Cada vez más estudios respaldan la idea de que en cada cuerpo coexisten dos entidades: el ser humano y su microbioma. Investigaciones recientes han explorado la conexión entre perfiles bacterianos intestinales y la salud mental, incluso vinculando ciertas bacterias con la depresión. Ahora, un grupo de científicos ha examinado la relación entre las habilidades cognitivas de cientos de niños y la composición de su microbioma intestinal.
Tradicionalmente, se creía que los niños nacían en un entorno estéril y solo se exponían a bacterias durante el parto. Sin embargo, investigaciones previas han demostrado que el microbioma materno influye en la salud del recién nacido. Durante los primeros meses, la leche materna o de fórmula modela este microbioma, y con la transición a la alimentación sólida, se asemeja al de los adultos.
El estudio, publicado en la revista científica Science Advances, examinó a 381 niños de diversas edades, analizando muestras de heces para identificar las bacterias presentes. Se realizaron pruebas cognitivas adaptadas a cada grupo de edad y escáneres cerebrales para evaluar la anatomía cerebral.
Los resultados revelaron que, además de la variación natural relacionada con la edad, ciertas especies bacterianas estaban asociadas con resultados cognitivos específicos. Especies como Alistipes obesi, Faecalibacterium prausnitzii y Blautia wexlerae se encontraron en niños con mejores puntuaciones, mientras que Ruminococcus gnavus o Sutterella wadsworthensis estaban más presentes en niños con resultados más bajos.
El microbiólogo e inmunólogo Kevin Bonham, autor principal del estudio, destaca que, aunque el trabajo muestra asociaciones, no establece causalidad.
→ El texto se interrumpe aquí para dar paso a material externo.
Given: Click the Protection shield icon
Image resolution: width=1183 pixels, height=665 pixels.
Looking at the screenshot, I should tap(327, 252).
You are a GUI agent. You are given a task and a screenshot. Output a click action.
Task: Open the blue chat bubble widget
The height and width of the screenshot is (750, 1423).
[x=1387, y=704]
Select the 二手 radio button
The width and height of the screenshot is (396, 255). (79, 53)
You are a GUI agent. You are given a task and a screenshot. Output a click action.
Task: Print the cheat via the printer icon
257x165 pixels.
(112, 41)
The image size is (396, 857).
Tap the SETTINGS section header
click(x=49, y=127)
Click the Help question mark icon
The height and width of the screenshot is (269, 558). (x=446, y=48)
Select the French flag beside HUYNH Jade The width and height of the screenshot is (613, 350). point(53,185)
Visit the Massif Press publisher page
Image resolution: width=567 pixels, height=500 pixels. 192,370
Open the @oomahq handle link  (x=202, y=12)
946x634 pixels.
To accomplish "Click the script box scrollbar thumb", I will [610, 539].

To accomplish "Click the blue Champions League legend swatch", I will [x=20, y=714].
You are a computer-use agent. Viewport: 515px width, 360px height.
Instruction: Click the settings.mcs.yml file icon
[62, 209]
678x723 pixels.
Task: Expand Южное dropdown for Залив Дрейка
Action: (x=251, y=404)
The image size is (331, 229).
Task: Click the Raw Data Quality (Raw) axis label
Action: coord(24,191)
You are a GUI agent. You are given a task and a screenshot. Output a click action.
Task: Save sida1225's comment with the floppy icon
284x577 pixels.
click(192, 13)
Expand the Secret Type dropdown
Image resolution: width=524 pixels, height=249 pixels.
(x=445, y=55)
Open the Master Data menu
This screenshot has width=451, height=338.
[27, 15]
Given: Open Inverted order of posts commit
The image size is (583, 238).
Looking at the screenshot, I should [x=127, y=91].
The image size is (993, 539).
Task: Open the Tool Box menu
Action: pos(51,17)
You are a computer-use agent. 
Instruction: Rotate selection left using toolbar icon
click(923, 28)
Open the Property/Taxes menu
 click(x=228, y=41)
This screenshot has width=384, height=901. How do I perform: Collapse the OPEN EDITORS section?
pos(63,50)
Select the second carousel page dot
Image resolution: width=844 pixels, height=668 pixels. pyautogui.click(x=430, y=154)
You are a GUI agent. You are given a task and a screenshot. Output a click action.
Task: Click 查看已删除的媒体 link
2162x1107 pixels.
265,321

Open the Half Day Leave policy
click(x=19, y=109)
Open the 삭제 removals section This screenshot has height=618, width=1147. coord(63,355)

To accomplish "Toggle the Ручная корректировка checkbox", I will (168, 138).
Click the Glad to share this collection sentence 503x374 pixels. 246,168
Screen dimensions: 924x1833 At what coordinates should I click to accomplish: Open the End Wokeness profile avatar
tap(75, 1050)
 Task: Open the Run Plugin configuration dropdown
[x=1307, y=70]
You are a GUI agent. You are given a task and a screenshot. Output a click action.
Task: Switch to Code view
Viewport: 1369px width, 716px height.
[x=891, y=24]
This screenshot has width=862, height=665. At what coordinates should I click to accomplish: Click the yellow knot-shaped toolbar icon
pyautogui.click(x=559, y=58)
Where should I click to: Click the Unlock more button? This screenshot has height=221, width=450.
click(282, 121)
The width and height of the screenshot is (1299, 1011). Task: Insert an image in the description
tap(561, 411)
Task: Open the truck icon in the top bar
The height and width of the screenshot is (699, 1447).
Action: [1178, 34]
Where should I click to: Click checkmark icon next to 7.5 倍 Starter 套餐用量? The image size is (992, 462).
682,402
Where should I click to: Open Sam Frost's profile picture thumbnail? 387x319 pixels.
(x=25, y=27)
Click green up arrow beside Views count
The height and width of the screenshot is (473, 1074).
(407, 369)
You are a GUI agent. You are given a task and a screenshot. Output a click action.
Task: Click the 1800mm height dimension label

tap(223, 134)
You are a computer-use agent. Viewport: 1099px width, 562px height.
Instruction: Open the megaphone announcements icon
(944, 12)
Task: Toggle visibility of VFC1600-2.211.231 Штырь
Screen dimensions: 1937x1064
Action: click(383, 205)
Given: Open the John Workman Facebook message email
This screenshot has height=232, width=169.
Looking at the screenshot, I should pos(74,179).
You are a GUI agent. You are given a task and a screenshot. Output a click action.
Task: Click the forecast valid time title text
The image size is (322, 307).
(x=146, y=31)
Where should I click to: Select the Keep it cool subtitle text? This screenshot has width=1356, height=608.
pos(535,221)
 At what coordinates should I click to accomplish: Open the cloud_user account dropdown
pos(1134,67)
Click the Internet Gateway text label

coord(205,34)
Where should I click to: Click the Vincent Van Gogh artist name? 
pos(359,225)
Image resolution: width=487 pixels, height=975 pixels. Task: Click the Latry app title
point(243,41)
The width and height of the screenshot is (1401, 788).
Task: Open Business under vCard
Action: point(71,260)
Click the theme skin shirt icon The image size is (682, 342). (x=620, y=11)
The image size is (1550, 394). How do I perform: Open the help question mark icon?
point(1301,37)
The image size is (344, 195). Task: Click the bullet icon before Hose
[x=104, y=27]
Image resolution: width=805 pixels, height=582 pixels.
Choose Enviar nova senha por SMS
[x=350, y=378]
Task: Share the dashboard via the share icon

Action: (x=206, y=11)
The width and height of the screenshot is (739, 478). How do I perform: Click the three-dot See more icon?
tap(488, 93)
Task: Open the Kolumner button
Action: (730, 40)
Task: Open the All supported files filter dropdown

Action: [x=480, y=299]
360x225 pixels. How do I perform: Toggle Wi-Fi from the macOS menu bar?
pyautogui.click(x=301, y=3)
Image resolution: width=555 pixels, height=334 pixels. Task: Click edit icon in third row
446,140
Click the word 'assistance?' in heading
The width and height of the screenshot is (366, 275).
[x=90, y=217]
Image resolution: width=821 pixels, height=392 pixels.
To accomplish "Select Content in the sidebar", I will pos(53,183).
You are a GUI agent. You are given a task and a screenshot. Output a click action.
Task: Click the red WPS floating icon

El científico señala posibles mecanismos, como la producción de moléculas que afectan el sistema nervioso, pero enfatiza la necesidad de precaución en la interpretación de los resultados.
Aunque la conexión entre microbioma e función cognitiva en humanos aún no está clara, la investigación destaca el potencial impacto del microbioma en el desarrollo cerebral de los niños.